#### WORK TO COMPLETE:
a – According to the Sevendust profile, how many copies did the band's self-titled debut album sell in its first week?
b – Using the Sevendust profile, explain how the self-titled debut album's weak first week compares with its eventual result.
c – List every record label named in the Sevendust profile.

#### EXCERPT TO READ:
····················
Background information
- Also known as: Snake Nation (1994); Rumblefish (1994); Crawlspace (1994–1995);
- Origin: Atlanta, Georgia, U.S.
- Genres: Alternative metal; nu metal; hard rock;
- Works: Sevendust discography
- Years active: 1994–present
- Labels: TVT; Roadrunner; Asylum; Winedark; 7 Bros.; Rise; Napalm;
- Members: Vinnie Hornsby; Morgan Rose; John Connolly; Lajon Witherspoon; Clint Lowery;
- Past members: Sonny Mayo; Lee Banks;
- Website: sevendust.com

= Sevendust =

American rock band

Sevendust is an American rock band from Atlanta, Georgia, formed in 1994 by bassist Vinnie Hornsby, drummer Morgan Rose, and guitarist John Connolly. After their first demo, lead vocalist Lajon Witherspoon and guitarist Clint Lowery joined the group. Following a few name changes, the members settled on Sevendust and released their self-titled debut album in 1997, which sold only 311 copies in its first week but ultimately achieved gold certification.
····················
#### DATA SUPPLIED:
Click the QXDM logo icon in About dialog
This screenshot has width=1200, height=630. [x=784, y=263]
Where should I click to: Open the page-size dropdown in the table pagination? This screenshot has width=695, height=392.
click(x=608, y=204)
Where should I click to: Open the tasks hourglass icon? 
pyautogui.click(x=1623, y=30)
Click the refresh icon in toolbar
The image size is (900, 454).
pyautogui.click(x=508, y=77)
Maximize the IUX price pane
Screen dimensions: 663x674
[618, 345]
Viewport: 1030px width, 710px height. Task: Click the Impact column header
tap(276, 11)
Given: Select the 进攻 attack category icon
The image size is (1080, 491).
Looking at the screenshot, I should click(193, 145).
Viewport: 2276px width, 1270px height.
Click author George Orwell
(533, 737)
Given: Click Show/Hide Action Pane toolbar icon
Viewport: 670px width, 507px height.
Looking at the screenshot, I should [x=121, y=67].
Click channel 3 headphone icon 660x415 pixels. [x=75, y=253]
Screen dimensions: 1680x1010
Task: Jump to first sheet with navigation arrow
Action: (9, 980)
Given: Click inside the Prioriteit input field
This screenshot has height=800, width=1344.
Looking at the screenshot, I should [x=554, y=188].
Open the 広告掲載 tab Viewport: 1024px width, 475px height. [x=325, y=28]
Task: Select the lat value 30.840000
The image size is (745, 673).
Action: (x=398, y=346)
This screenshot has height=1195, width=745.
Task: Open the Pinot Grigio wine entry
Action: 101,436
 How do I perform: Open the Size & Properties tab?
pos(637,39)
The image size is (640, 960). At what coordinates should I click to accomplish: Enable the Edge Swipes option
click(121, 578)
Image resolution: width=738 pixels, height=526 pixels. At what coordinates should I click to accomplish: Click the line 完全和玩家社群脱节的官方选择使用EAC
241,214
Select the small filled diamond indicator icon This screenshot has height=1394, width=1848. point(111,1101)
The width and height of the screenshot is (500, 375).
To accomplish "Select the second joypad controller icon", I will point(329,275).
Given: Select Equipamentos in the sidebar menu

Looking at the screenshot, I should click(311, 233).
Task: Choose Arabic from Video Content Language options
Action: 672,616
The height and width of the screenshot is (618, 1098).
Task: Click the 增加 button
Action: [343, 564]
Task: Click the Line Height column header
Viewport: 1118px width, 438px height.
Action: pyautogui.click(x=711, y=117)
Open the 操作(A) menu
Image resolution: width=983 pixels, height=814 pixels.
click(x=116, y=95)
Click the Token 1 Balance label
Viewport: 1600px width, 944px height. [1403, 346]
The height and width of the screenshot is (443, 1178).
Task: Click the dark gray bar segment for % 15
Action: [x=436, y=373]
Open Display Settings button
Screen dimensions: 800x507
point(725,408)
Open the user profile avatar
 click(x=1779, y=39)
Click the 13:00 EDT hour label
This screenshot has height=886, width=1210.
····················
#### ANSWERS IN ORDER:
a – 311 copies.

b – The debut album, released in 1997, sold only 311 copies in its first week. It still ultimately achieved gold certification.

c – TVT, Roadrunner, Asylum, Winedark, 7 Bros., Rise, Napalm